KK: Dr. Mallery, what was your personal experience in the Honors Program? What did you learn, and what were some obstacles you had to overcome?
PM: The Honors Program has been an important part of my work and identity since I joined as a student in 1985. I returned to La Sierra after graduate school and was the Honors Director from 2000-2007. I am currently returning in order to teach the junior-level Changing Communities course, which I previously team-taught with Wonil Kim from 2007-2010.
KK: How is the Honors Community Involvement course connected/related to what you teach in Changing Communities?
PM: The Changing Communities class is a companion class to the Honors Community Involvement project, in which students engage in a community and work to build that community. The project is the applied, how-to, experiential side, and the Changing Communities class provides the intellectual foundations for the project. Our hope is that by the end of the class students will be able to critically reflect on approaches taken by community psychology, political science and political psychology, a bit of political philosophy, sociology, and practical theology in the context of community change. As students develop their worldviews throughout the program, this class can help them integrate their personal philosophies and beliefs about communities with the disciplinary approaches examined in the class.

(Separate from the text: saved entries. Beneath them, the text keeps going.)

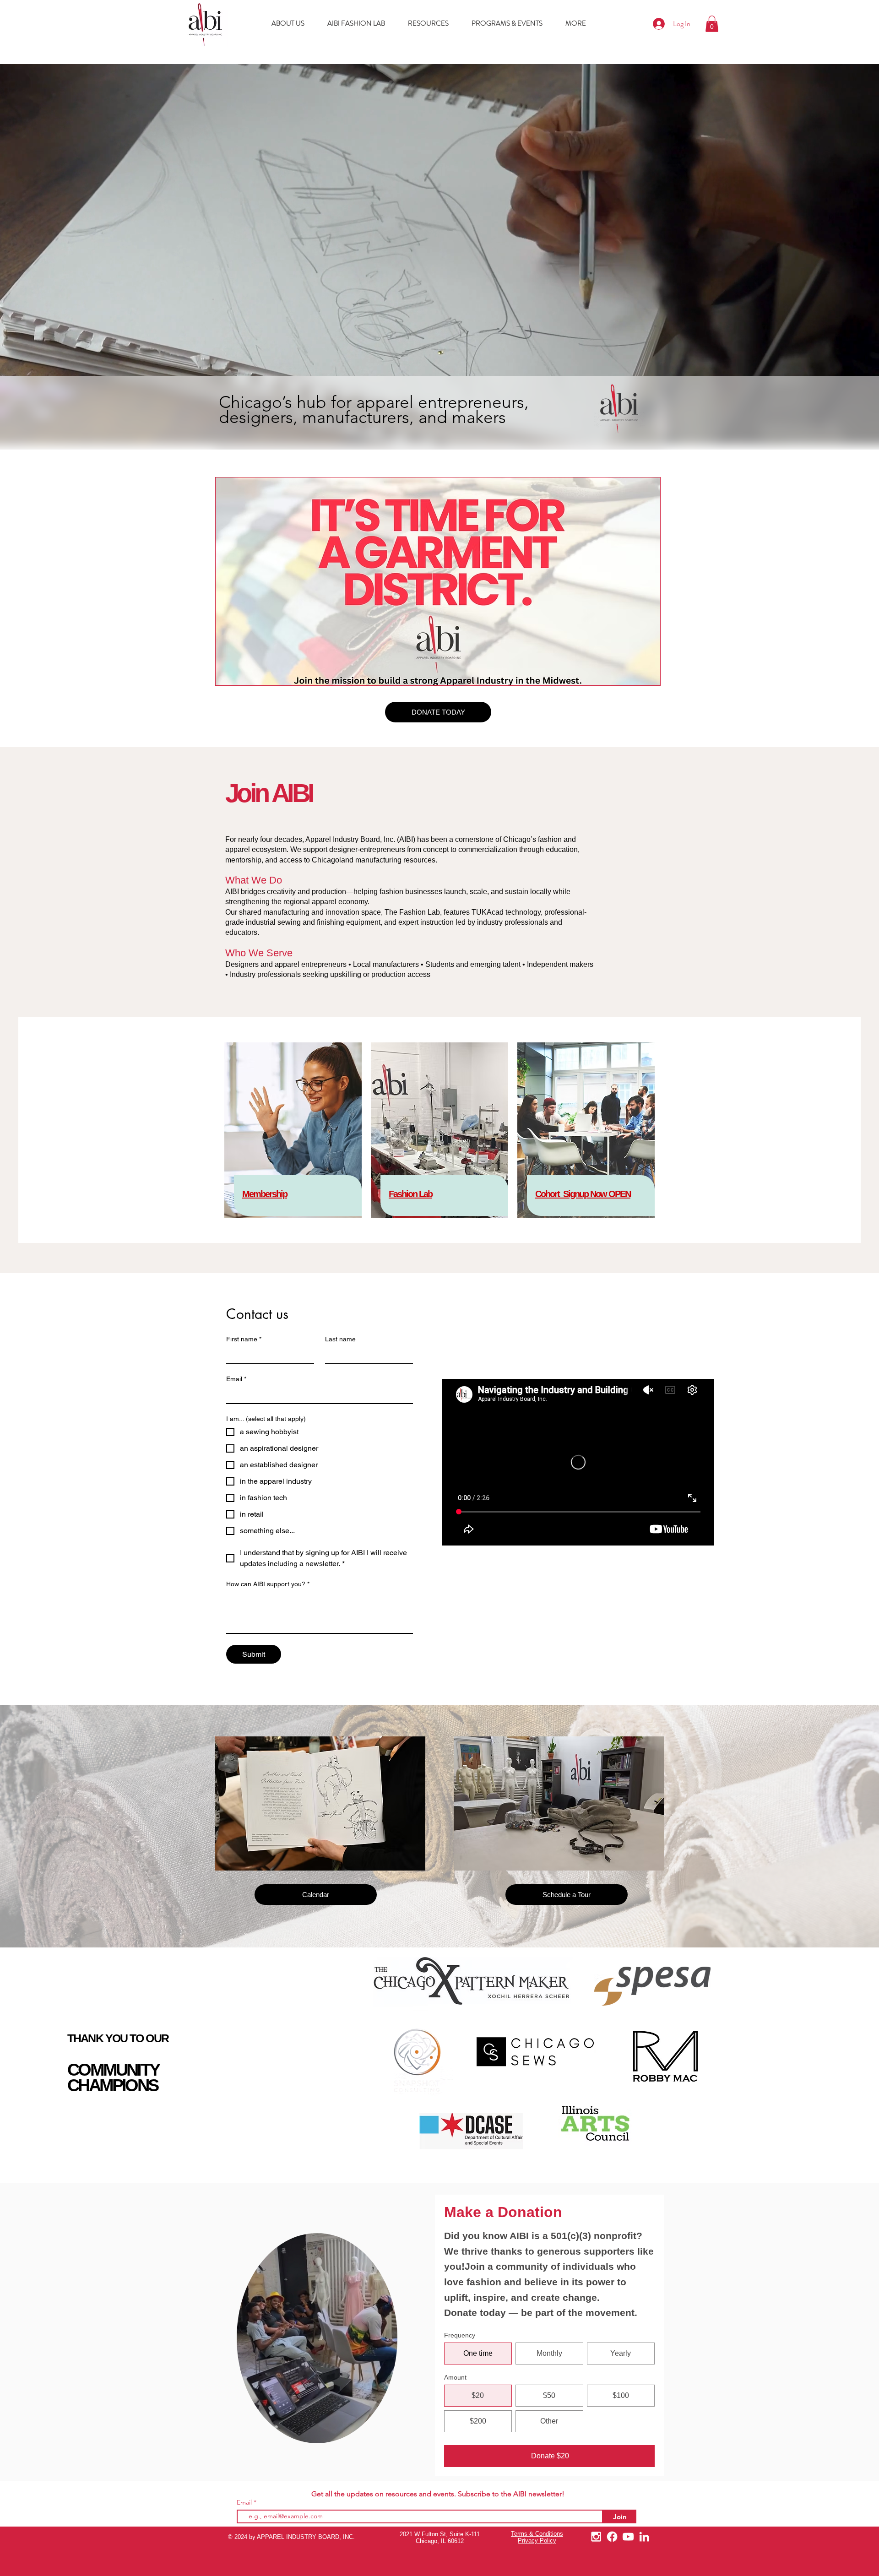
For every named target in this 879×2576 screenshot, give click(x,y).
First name (243, 1339)
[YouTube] (628, 2536)
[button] (712, 24)
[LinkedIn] (644, 2536)
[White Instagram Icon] (596, 2536)
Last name (340, 1339)
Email (236, 1379)
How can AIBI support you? (267, 1584)
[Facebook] (612, 2536)
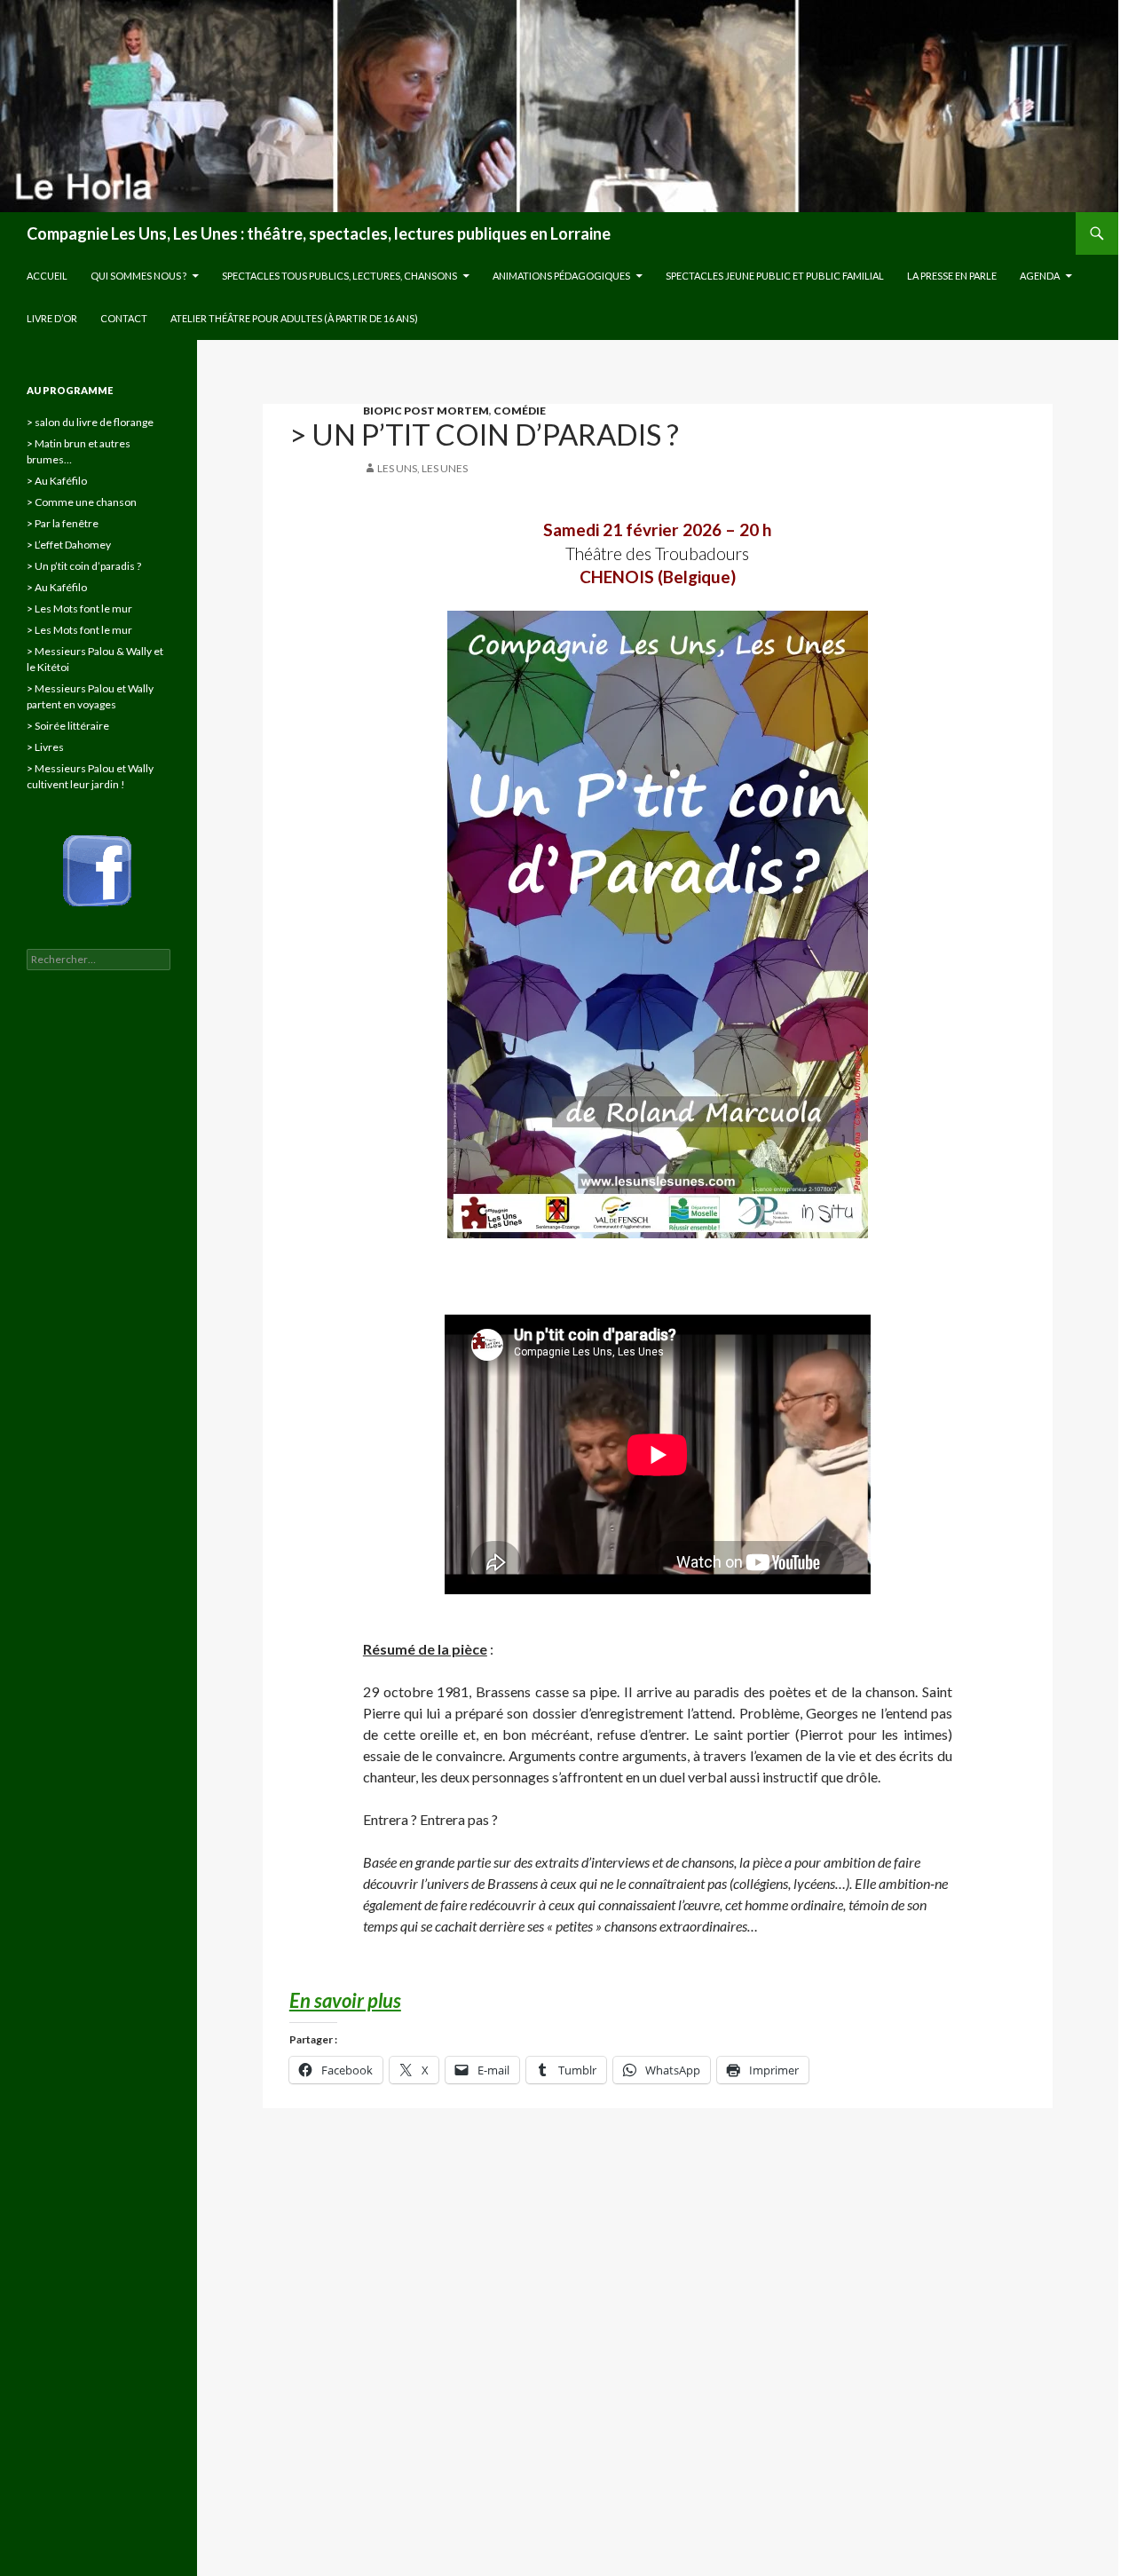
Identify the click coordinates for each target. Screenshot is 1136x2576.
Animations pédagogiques (561, 275)
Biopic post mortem (426, 410)
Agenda (1040, 275)
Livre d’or (52, 318)
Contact (123, 318)
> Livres (45, 747)
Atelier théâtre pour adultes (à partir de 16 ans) (294, 318)
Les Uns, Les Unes (422, 468)
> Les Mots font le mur (79, 608)
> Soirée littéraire (68, 725)
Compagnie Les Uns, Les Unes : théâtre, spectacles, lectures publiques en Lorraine (319, 233)
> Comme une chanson (82, 502)
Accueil (47, 275)
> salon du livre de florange (90, 422)
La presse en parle (952, 275)
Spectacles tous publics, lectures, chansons (339, 275)
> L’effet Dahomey (69, 544)
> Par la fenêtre (63, 523)
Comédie (519, 410)
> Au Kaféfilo (57, 480)
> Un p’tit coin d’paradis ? (84, 566)
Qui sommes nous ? (138, 275)
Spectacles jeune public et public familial (775, 275)
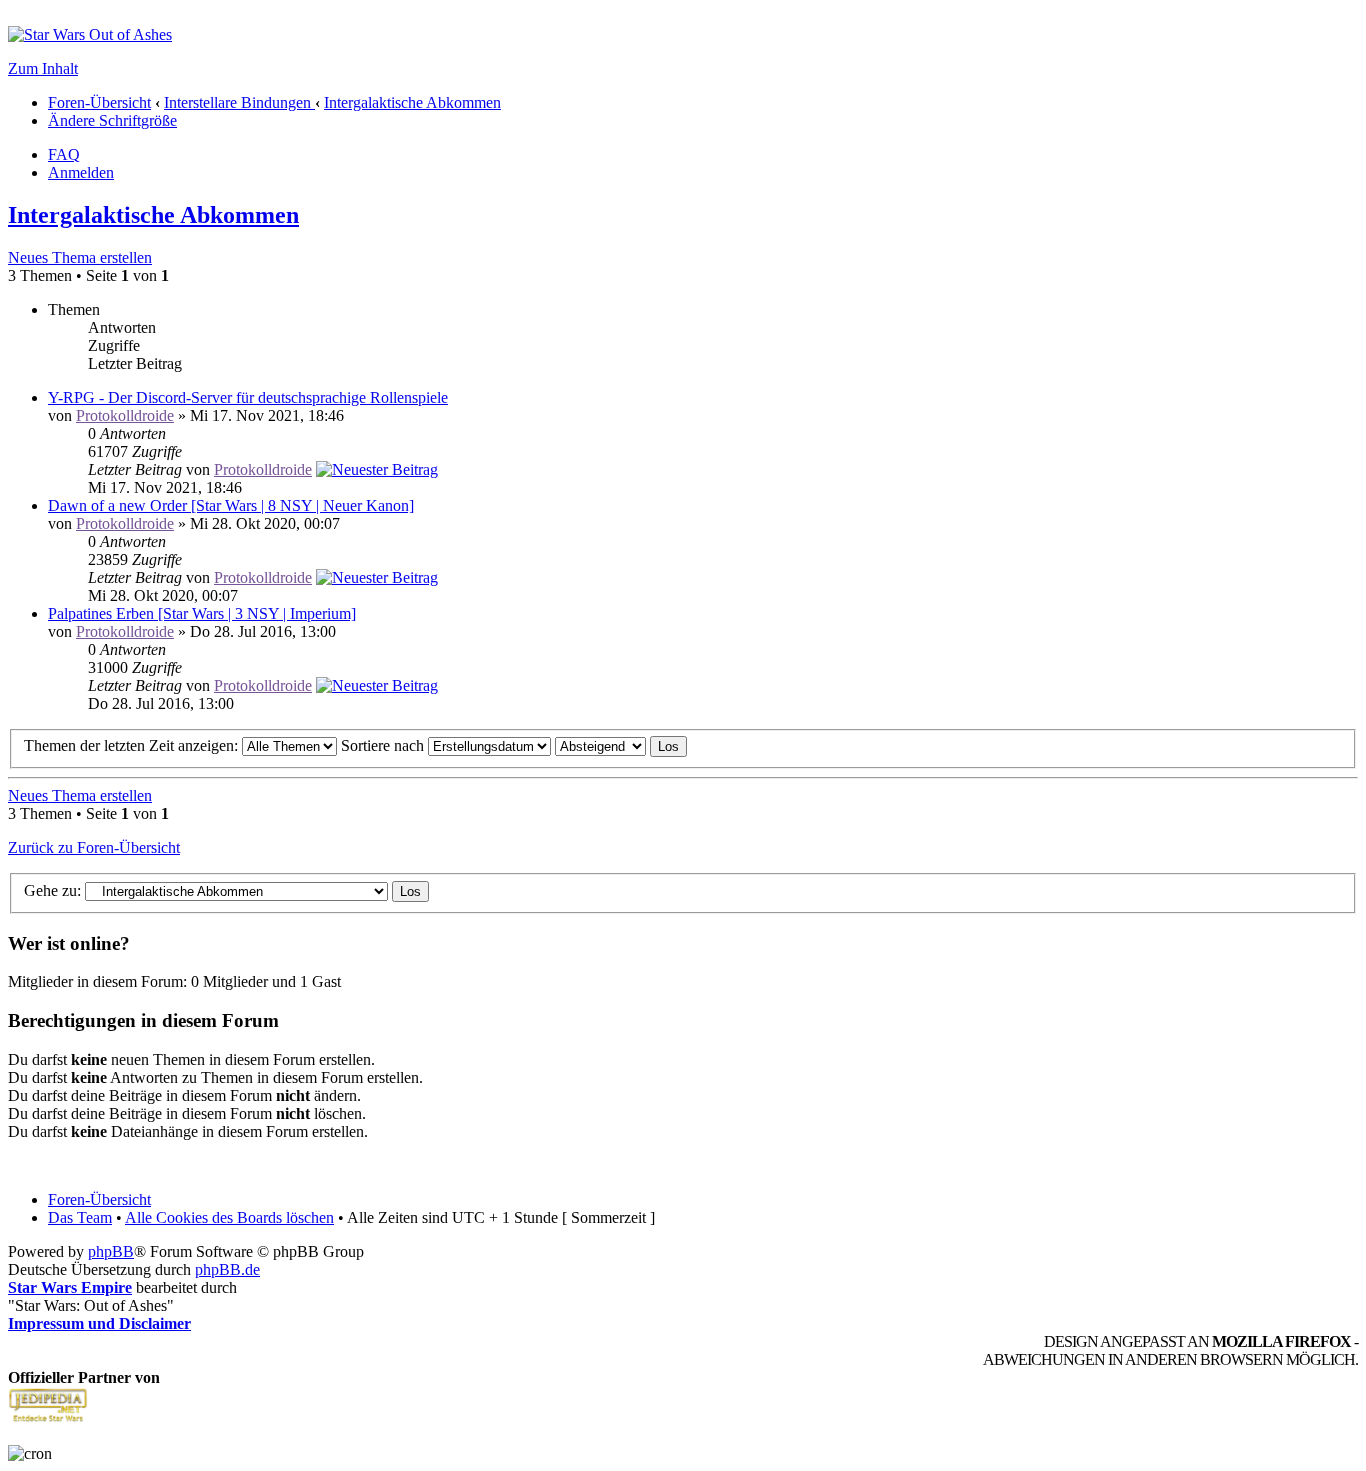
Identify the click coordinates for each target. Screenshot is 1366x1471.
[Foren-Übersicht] (90, 34)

We want our graduates to make the world better: this class gives them a chance to think about how and why they want to do that.
KK: What do you want students to get out of or learn from your teachings in Changing Communities?
PM: Although the class comes largely from a social-science perspective (and as a social psychologist with training in political psychology, I can cover that), the course also includes connections with religion (where I’m only an amateur). I was fortunate that Marlene Ferreras, an Assistant Professor of Practical Theology with emphases in family ministry and gender studies, agreed to co-teach the class with me. John Razzouk, an Assistant Professor in Marketing, has been teaching the Honors Community Involvement project class for many years, and visited our class early in the quarter. It was gratifying to realize that there were three faculty teaching the class that day, and all of us were alumni from the Program!
Teaching this class is more like jazz than a symphony: rather than having every note written when the quarter begins, the faculty team planned themes and motifs that we wanted to be sure to address, a general progression of ideas, and how to start the quarter. As issues arise in class, we select and assign readings; so far, I don’t regret any of the readings assigned, although I would adjust the order in a few cases. At the current moment (in week 8), students are presenting books that they have selected—it is great to have students join in the ensemble. As the quarter ends, we will be asking students to reflect on how their worldviews relate to the readings this quarter and how the theories we have studied this quarter relate to the community involvement projects they have been developing.
Kay Kim continued the interview, with Dr. Marlene Ferreras.
KK: What was your experience like in the Honors Program?
MF: My experience in the program as a teacher is new this quarter. I graduated from the Honors Program at La Sierra in 2003, and used my honors project as a writing sample to apply to graduate school. My interests and research in Latinx theology and feminist theologies began as an Honors student and prepared me to pursue my graduate and later post-graduate work. I learned how to think, write, and dialogue in the program. I was delighted to be invited to teach in Honors because it will be an opportunity to invest in a general education program that was formative early on in my academic career.
KK: How have you been trying to bring the Changing Communities and Honors Community Involvement courses together?
MF: I was invited by Paul Mallery to co-teach Changing Communities with him. This is my first time team teaching the class with him and I am mostly contributing as requested by Dr. Mallery and following his lead. He has taught this course before and knows more about the goal and how it links to Honors Community Involvement. I’m a practical theologian and my hope is to engage the class in pastoral theological models of action-reflection-action. My hope is that we can learn how to see-judge-act and carefully analyze how we participate in justice-making relationships.